The more I love a book and/or an author the harder I find it to write reviews that aren't completely nonsensical! I read Jane Harper's debut novel, The Dry, and fell in love with her writing, her characters, and proceeded to do the same with Force Of Nature. Aaron Falk is an easy character to love, in my book anyway, he has his faults, but there's something about Jane's writing that makes you love her characters. 

I'll admit now I was a bit apprehensive about The Lost Man. I was very much looking forward to another Falk novel but a handful of pages into The Lost Man and I was completely and utterly spellbound! It's the story of three brothers, Nathan, Cameron, and Bub who brought up in the harsh but beautiful surroundings of the Australian Outback. Now all adults, Nathan is divorced with a teenage son, Cameron is married with two young daughters and Bub, a lot younger than his siblings, is working on Cameron's property. 

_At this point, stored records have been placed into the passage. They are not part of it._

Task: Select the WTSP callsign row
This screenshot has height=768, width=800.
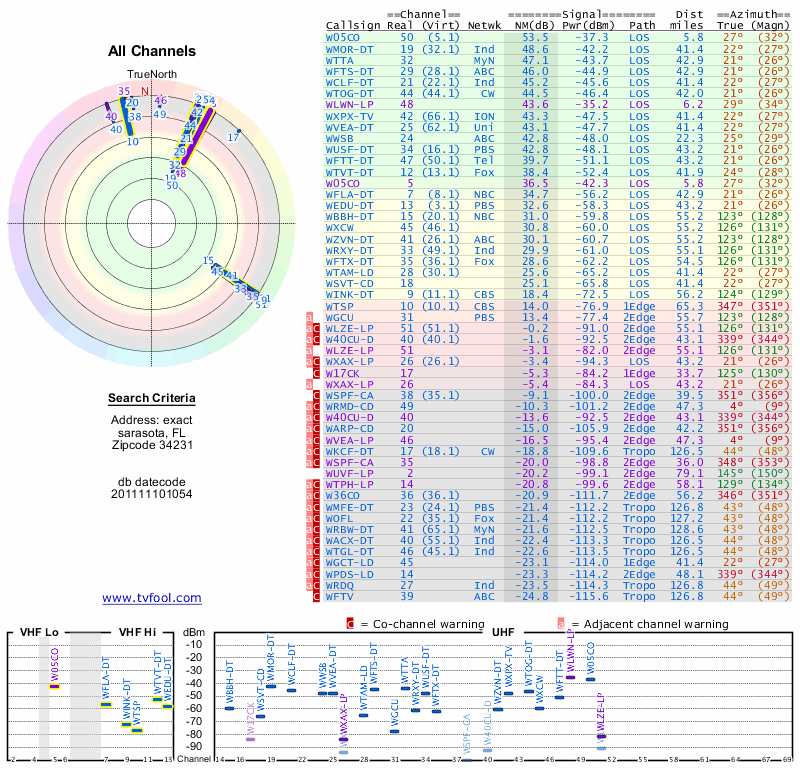Action: point(558,306)
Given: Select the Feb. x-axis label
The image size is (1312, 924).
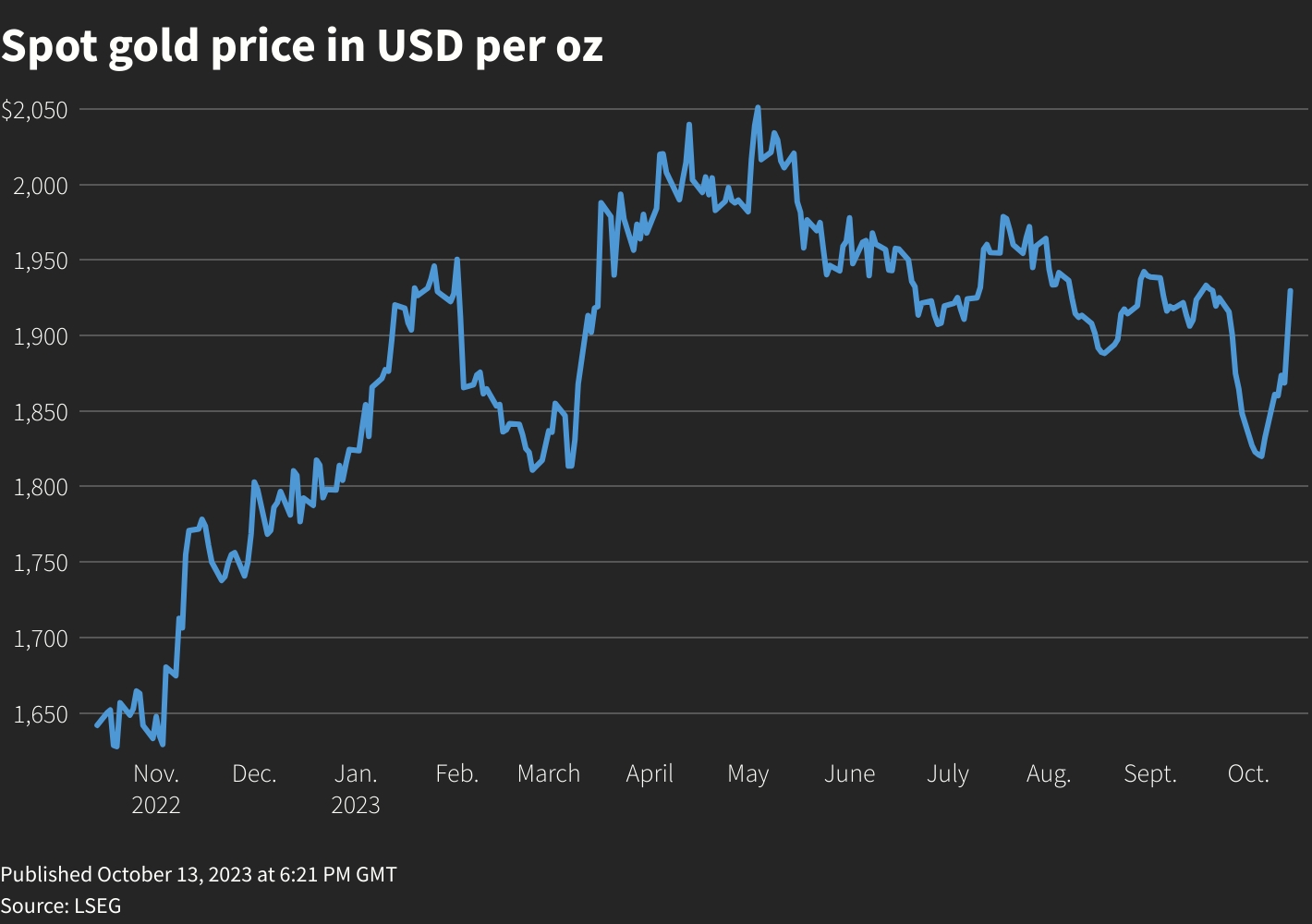Looking at the screenshot, I should [x=456, y=773].
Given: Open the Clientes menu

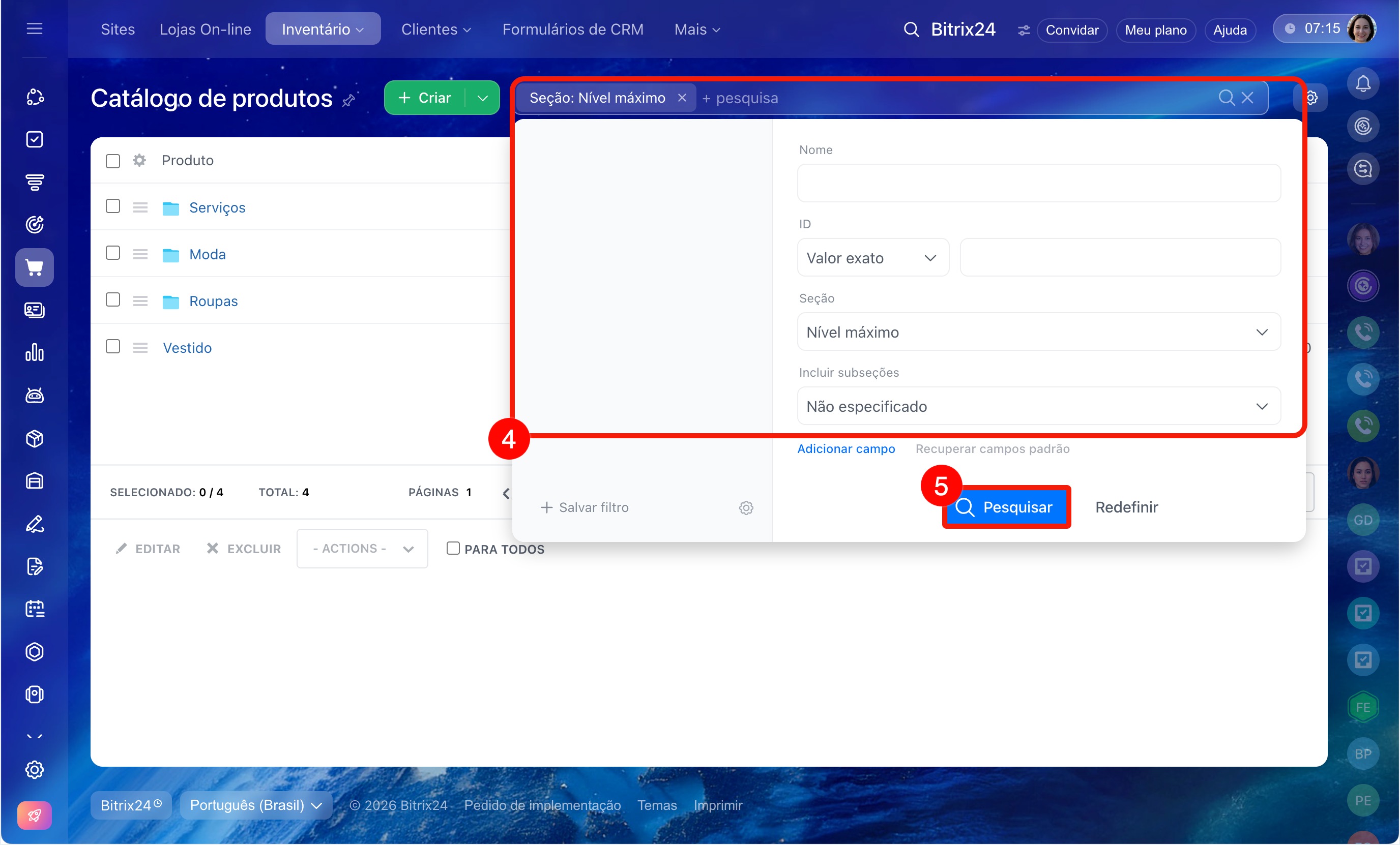Looking at the screenshot, I should pyautogui.click(x=436, y=29).
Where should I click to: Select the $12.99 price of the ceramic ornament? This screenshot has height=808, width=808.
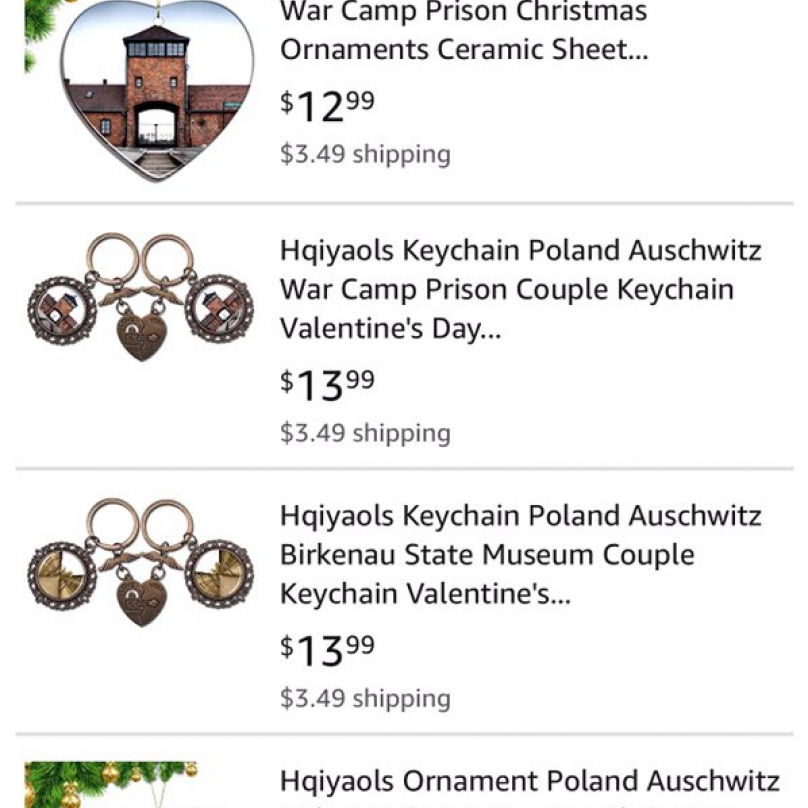pos(327,106)
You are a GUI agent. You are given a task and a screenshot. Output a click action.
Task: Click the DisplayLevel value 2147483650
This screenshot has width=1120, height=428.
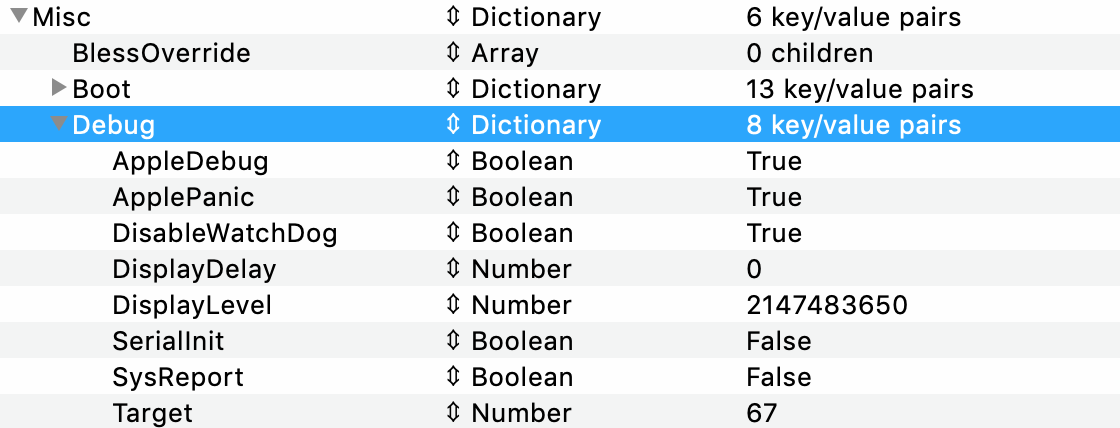[827, 305]
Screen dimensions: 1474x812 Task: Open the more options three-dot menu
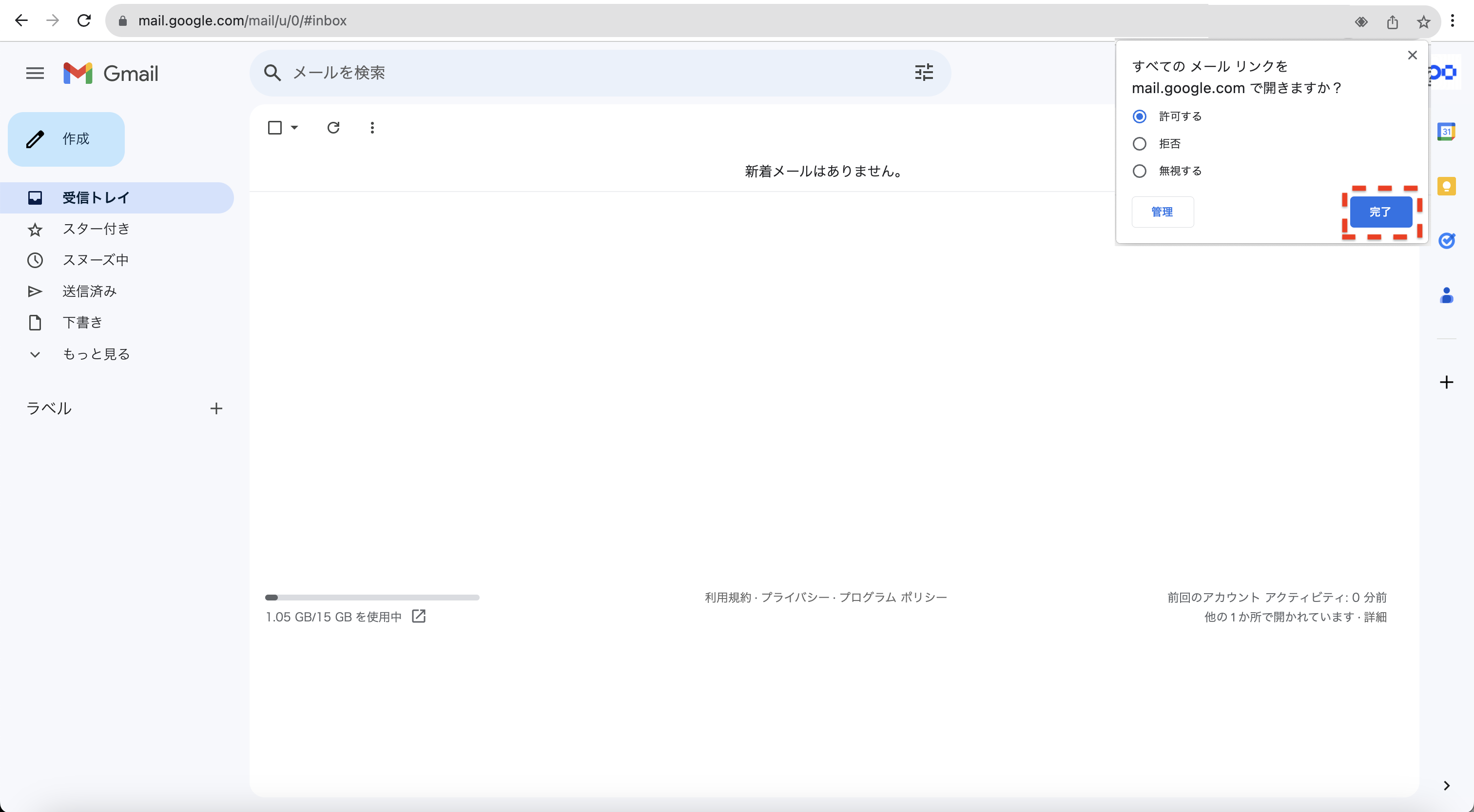[372, 128]
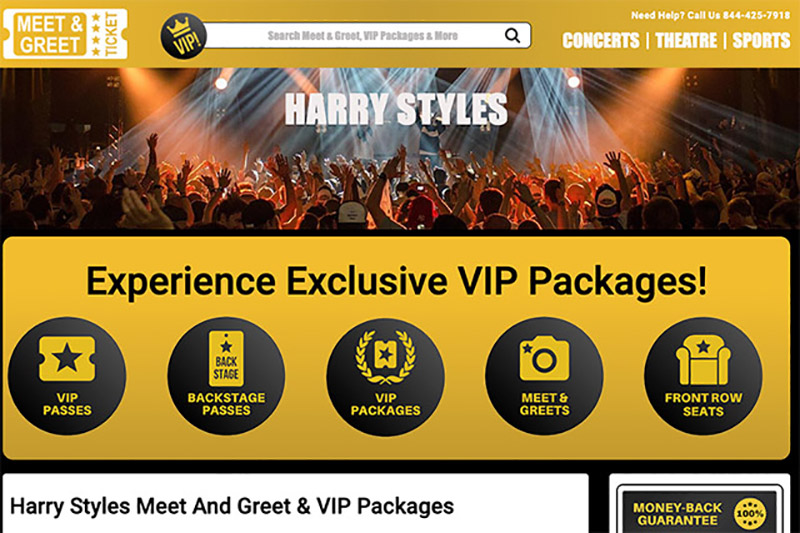Click the 'Need Help? Call Us' text

tap(676, 15)
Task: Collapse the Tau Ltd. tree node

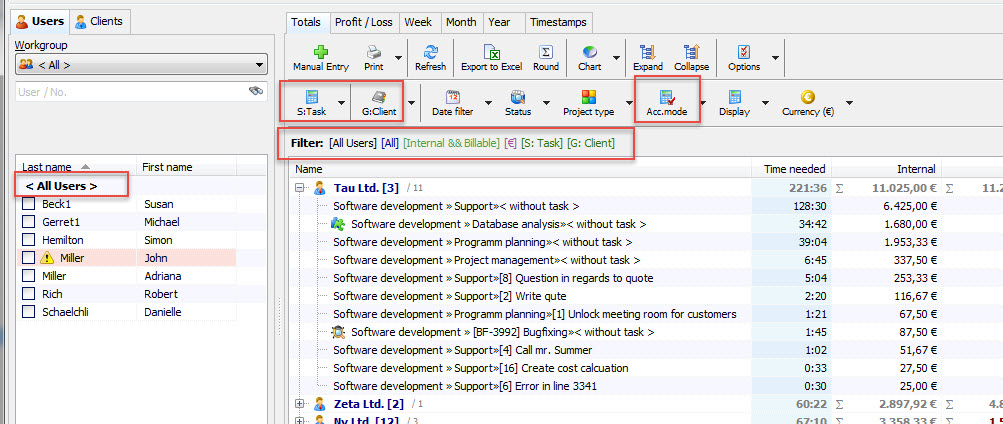Action: tap(300, 187)
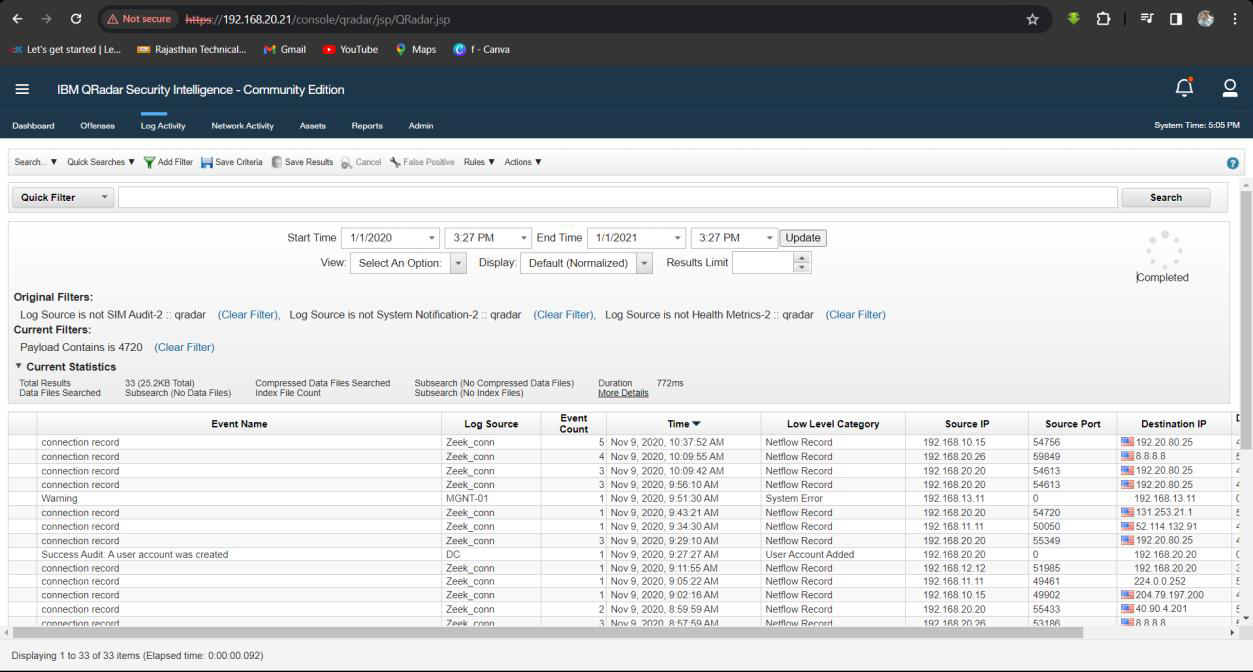This screenshot has width=1253, height=672.
Task: Click the notifications bell icon
Action: tap(1184, 89)
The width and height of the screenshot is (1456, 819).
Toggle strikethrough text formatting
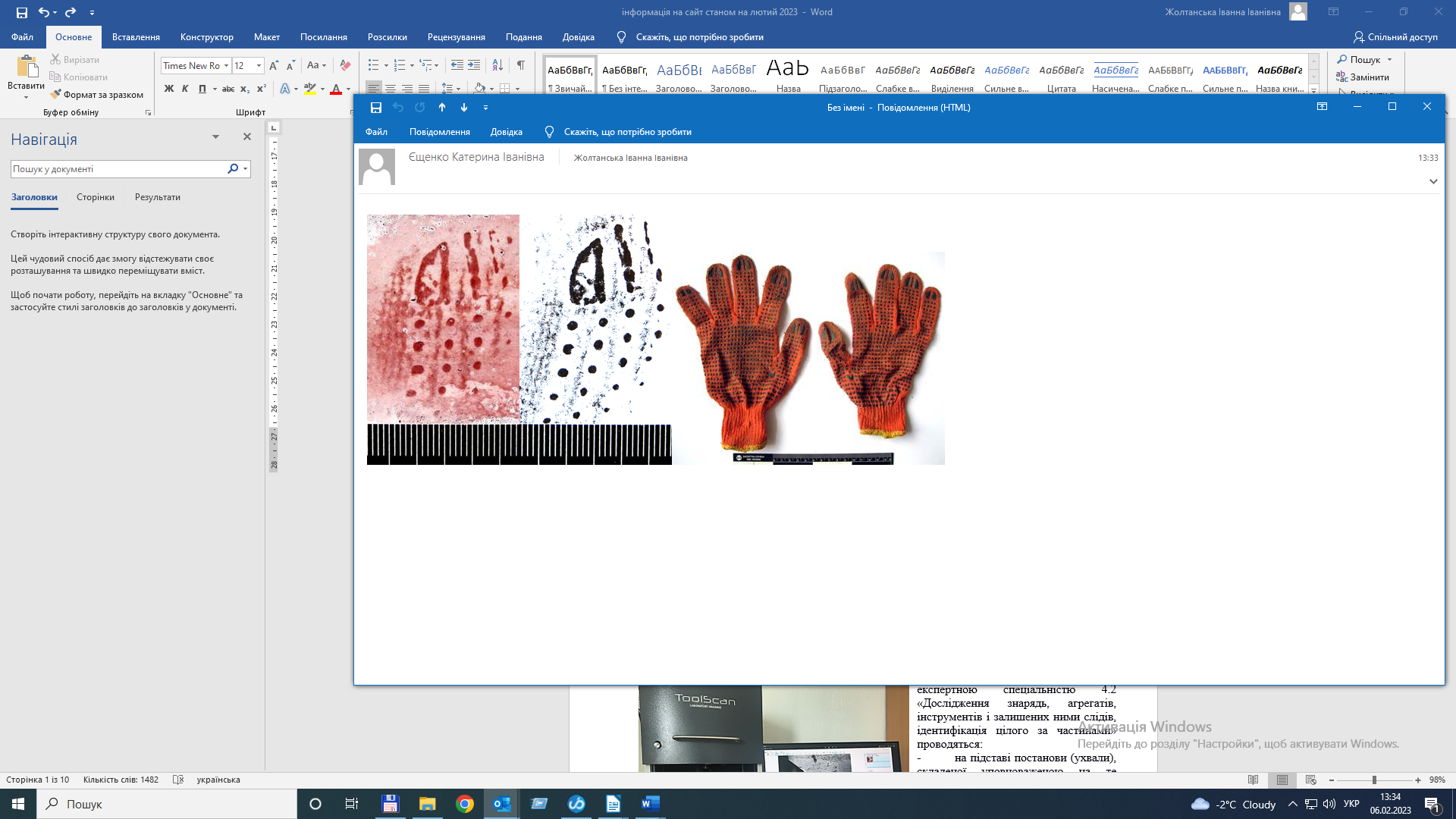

It's not a spoiler to say that the story opens with Cameron's unexplained death by a well-known local grave that he'd won a prize years earlier for a painting of it. What happens from there is a wild ride of suspicion, violence, lies, and grief. Nathan, struggling with depression due to incidents in the past, is at a loss as to how someone like his brother, who knows the conditions of the Outback, could walk off leaving a car full of emergency supplies to die. All the signs point to suicide, everyone he talks to says that recently he hadn't been himself and there had been 'accidents' which might not have been accidental.

Cameron might be dead but it appears that there is a myriad of threads connecting lots of different things to him, on the surface he was charming and persuasive, had time for everybody, but underneath the cracks were starting to show. Nathan, with not much else to do and coming to the realization that maybe he's not alright, takes the bit between his teeth and starts looking into Cam's death. There are things niggling at the back of his mind that don't make sense but as the story progresses he starts to connect the dots, which lead to a horrifying conclusion.

Not only is it hard not to just gush about The Lost Man it's also hard to talk about the storyline without giving away too much. The Lost Man is a character-driven story, expertly done, with a fascinating collection of people, all totally different but all linked by one defining character, the Outback. As with The Dry, the Outback shines through as a real character and you can feel yourself under the hot sun, the dry dust kicking up around you, and the beads of sweat on your forehead. 

The Lost Man is not just a crime thriller either. It's about family, love, mental health problems, and consequences. Don't take my word for it though, read The Lost Man and I defy you not to fall in love with it. Oh, and for those of you who are fans of Falk, some good news! In The Lost Man, there's a little something to find (let me know if you do!) and there's a movie coming, with Eric Bana as Aaron Falk!!!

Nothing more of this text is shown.